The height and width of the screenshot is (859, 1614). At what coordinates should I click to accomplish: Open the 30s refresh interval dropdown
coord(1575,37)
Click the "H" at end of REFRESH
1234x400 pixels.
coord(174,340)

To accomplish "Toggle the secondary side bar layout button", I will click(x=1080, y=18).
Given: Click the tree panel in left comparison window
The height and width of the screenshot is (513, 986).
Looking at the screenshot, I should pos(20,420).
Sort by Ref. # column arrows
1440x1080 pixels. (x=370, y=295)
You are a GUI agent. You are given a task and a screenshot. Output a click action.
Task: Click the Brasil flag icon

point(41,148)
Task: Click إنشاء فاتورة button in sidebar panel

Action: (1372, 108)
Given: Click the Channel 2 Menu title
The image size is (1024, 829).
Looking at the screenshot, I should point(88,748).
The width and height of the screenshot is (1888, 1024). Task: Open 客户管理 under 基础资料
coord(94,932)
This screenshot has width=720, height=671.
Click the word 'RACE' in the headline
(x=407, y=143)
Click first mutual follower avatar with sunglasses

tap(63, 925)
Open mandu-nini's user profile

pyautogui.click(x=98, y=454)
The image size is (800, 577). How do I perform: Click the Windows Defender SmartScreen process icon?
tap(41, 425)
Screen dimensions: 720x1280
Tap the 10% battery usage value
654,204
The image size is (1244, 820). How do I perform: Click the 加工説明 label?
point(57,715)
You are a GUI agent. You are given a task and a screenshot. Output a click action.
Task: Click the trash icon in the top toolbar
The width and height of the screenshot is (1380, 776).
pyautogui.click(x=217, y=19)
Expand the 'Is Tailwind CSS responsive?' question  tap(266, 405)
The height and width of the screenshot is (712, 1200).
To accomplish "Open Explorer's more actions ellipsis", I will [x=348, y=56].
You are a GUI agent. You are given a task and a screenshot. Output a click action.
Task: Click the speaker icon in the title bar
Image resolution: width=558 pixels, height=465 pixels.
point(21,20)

**Task brief:**
Your answer should consist only of the lines from the one that holds "This screenshot has width=720, height=671." to the end of the entries above, both ends included, each repeated exactly.

**Output:**
This screenshot has width=720, height=671.
Click the word 'RACE' in the headline
(x=407, y=143)
Click first mutual follower avatar with sunglasses

tap(63, 925)
Open mandu-nini's user profile

pyautogui.click(x=98, y=454)
The image size is (800, 577). How do I perform: Click the Windows Defender SmartScreen process icon?
tap(41, 425)
Screen dimensions: 720x1280
Tap the 10% battery usage value
654,204
The image size is (1244, 820). How do I perform: Click the 加工説明 label?
point(57,715)
You are a GUI agent. You are given a task and a screenshot. Output a click action.
Task: Click the trash icon in the top toolbar
The width and height of the screenshot is (1380, 776).
pyautogui.click(x=217, y=19)
Expand the 'Is Tailwind CSS responsive?' question  tap(266, 405)
The height and width of the screenshot is (712, 1200).
To accomplish "Open Explorer's more actions ellipsis", I will [x=348, y=56].
You are a GUI agent. You are given a task and a screenshot. Output a click action.
Task: Click the speaker icon in the title bar
Image resolution: width=558 pixels, height=465 pixels.
point(21,20)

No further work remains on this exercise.